**** ИСХОДНЫЙ ТЕКСТ ****

Обитатели коммуны ремонтируют и делают жилым огромный старый дом на купленной ими за доллар земле. Над входом надпись: «Et in Arcadia ego» – отсюда название коммуны. «Латинское выражение, служившее мотивом в живописи и литературе XVII–XIX вв., – пишет в примечании переводчица, вообще щедро поясняющая текст в стремлении приблизить происходящее к культурному обиходу читателя, – в силу своей грамматической неясности трактовалось по-разному. Так, в стихотворении Батюшкова, вошедшем в либретто «Пиковой дамы» Чайковского (романс Полины), оно цитируется как «И я, как вы, жила в Аркадии счастливой». Однако и стихотворение это называется «На гробе пастушки», и на упомянутой в книге картине французского живописца Никола Пуссена (1594–1665) изречение исходит от Смерти: «и в блаженной Аркадии я есть».

****

**ЗАДАНИЕ 1:**
Ответьте на вопросы по исходному тексту.
(a) За какую сумму обитатели коммуны купили землю?
(b) Какая надпись сделана над входом в дом?
(c) Каковы годы жизни художника Никола Пуссена?
**ЗАДАНИЕ 2:** Назовите всех поэтов, композиторов и художников, которых упоминает исходный текст.

**** ИЗВЛЕЧЁННЫЕ ЗАПИСИ ****

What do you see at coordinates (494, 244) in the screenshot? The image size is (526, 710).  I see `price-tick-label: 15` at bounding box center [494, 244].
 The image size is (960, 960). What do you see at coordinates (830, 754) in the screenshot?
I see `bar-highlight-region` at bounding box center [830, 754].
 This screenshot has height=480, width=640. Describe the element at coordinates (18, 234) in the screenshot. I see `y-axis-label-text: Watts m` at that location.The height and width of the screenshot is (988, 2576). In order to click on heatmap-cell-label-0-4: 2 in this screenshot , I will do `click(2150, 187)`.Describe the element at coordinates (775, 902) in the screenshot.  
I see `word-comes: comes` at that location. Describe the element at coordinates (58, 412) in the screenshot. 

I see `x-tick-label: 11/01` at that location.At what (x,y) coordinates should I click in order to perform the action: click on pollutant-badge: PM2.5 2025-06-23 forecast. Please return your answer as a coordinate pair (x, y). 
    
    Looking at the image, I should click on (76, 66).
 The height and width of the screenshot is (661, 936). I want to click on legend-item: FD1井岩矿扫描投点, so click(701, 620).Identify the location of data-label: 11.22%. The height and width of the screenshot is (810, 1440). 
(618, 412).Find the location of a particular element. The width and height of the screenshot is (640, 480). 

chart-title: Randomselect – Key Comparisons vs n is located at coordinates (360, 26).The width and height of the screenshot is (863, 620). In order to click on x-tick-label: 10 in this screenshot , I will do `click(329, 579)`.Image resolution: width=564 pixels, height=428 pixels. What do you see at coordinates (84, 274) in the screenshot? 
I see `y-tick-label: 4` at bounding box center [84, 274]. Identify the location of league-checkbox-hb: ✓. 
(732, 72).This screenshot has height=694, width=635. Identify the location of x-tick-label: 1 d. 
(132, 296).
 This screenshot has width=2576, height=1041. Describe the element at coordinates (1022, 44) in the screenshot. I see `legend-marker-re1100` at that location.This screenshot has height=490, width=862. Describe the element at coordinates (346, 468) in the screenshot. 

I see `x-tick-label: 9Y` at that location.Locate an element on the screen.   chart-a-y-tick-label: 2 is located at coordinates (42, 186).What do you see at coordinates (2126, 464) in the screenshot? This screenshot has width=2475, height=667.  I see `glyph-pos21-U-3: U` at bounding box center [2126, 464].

****

**ПОЛЕ ДЛЯ ОТВЕТА 1:**
(a) За доллар.
(b) «Et in Arcadia ego».
(c) 1594–1665.

**ПОЛЕ ДЛЯ ОТВЕТА 2:** Батюшков, Чайковский, Никола Пуссен.